Cass. Civ., Sez. II, n. 6531/2006. Il contratto di assicurazione sulla vita a favore dell'erede legittimo o testamentario non può essere qualificato come donazione indiretta.

Deve escludersi che il contratto di assicurazione sulla vita, in favore dell'erede legittimo (o testamentario) possa qualificarsi donazione indiretta del contraente in favore dei terzi designati. La corresponsione dell'indennità al beneficiario, pur derivando dal contratto stipulato dal contraente assicurato a favore del terzo designato, infatti, non determina un corrispondente depauperamento del patrimonio del contraente assicurato, per cui non può ritenersi costituire oggetto di un atto di liberalità ai sensi dell'articolo 809 del Cc e, quindi, assoggettabile alle norme sulla riduzione delle donazioni per integrare la quota dovuta ai legittimari.
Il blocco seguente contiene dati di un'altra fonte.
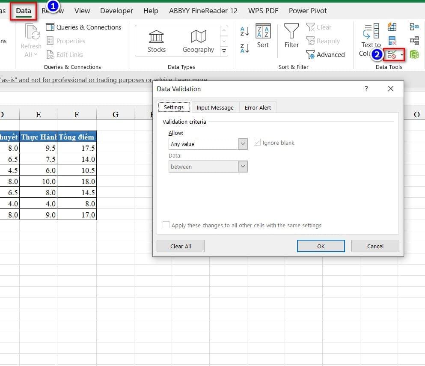
Task: Click the Remove Duplicates icon
Action: (392, 41)
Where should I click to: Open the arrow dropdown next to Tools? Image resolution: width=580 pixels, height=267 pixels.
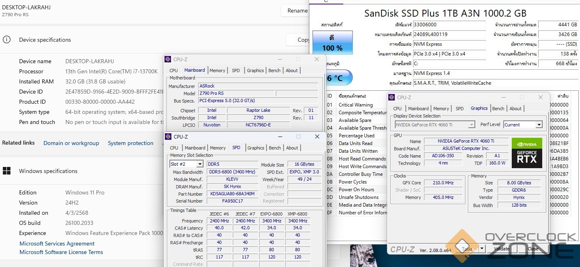tap(482, 249)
L'unico depauperamento che si verifica nel patrimonio del contraente assicurato per effetto del contratto è costituito dal versamento dei premi assicurativi, da lui eseguito in vita e, pertanto, solo le somme versate a tale titolo possono considerarsi oggetto di liberalità indiretta a favore del terzo designato come beneficiario, con la conseguenza dell'assoggettabilità all'azione di riduzione proposta eventualmente dagli eredi legittimi.

Commento

La pronunzia mette a fuoco la natura di diritto autonomo in capo al beneficiario e non quella di diritto derivato dal patrimonio dell'ereditando dell'indennità scaturente dal verificarsi dell'evento morte nel contratto di assicurazione sulla vita a favore del terzo. Costui consegue pertanto l'acquisto jure proprio e non jure successionis, non potendo essere qualificata in chiave di donazione indiretta la predetta indennità. Diversamente è a dirsi per i premi assicurativi versati durante la vita dell'assicurato, promananti direttamente dal di lui patrimonio.